(Stored records)
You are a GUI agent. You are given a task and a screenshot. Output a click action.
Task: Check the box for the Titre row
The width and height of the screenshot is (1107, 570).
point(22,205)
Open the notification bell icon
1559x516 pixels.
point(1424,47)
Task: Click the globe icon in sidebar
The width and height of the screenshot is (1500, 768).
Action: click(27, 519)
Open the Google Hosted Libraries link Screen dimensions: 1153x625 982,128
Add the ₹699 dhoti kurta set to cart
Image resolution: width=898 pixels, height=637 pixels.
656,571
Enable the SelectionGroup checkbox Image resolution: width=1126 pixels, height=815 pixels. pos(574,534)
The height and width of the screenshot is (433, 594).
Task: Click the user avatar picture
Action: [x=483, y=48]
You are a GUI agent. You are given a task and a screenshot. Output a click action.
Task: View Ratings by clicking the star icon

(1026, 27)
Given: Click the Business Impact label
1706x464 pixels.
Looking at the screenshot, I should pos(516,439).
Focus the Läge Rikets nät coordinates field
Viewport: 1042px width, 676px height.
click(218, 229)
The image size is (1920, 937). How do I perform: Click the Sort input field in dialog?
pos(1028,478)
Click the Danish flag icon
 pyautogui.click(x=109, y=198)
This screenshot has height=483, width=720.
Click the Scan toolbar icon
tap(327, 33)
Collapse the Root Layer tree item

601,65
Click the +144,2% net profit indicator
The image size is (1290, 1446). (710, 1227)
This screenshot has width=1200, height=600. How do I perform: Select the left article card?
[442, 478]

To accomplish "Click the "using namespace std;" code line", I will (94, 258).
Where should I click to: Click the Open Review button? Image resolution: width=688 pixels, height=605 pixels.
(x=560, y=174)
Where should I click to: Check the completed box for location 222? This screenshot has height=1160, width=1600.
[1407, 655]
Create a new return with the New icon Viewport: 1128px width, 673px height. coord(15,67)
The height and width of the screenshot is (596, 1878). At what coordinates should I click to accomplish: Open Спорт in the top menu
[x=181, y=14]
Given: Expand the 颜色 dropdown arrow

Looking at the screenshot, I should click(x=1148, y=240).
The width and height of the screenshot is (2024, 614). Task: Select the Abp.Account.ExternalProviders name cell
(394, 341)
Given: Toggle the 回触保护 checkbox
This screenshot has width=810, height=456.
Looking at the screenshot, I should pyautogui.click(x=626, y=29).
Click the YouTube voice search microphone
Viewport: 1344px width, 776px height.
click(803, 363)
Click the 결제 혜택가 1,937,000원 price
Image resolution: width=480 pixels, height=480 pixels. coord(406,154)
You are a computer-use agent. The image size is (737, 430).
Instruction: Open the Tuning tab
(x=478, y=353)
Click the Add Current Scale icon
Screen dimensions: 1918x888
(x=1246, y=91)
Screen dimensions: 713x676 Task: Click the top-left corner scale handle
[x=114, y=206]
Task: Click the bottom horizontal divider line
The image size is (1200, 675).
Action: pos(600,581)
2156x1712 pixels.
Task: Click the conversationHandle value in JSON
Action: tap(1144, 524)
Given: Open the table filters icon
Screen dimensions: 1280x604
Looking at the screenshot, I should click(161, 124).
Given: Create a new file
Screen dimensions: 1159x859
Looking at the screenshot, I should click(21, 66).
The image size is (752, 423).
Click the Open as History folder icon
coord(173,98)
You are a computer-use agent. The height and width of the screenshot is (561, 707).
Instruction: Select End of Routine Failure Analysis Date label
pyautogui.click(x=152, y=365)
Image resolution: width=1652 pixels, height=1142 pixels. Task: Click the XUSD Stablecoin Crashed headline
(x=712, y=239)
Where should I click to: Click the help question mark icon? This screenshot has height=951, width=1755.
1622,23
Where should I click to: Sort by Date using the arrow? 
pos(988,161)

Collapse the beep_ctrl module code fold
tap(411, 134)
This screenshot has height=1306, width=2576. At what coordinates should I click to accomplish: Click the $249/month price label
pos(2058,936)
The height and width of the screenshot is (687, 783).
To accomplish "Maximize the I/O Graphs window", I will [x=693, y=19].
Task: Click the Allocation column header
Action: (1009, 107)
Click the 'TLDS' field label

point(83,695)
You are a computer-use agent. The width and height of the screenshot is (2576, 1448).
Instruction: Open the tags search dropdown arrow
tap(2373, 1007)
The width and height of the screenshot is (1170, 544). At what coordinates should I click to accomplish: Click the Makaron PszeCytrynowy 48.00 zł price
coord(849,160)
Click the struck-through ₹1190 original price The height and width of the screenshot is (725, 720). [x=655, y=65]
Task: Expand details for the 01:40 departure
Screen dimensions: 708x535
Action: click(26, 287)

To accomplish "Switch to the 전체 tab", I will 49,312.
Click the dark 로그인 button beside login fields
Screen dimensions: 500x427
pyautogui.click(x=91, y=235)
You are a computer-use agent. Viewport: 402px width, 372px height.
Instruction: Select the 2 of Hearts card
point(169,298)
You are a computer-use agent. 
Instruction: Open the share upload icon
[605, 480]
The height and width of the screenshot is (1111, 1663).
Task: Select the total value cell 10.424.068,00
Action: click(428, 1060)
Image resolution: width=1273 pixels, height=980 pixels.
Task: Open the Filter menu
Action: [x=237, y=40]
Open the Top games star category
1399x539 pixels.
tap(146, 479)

*PROMPT:* If a line in the records includes the string "computer", copy it.

*YOUR SOLUTION:*
You are a computer-use agent. The image size is (737, 430).
You are a computer-use agent. The height and width of the screenshot is (561, 707).
You are a computer-use agent. The width and height of the screenshot is (2576, 1448).
You are a computer-use agent. Viewport: 402px width, 372px height.
You are a computer-use agent. 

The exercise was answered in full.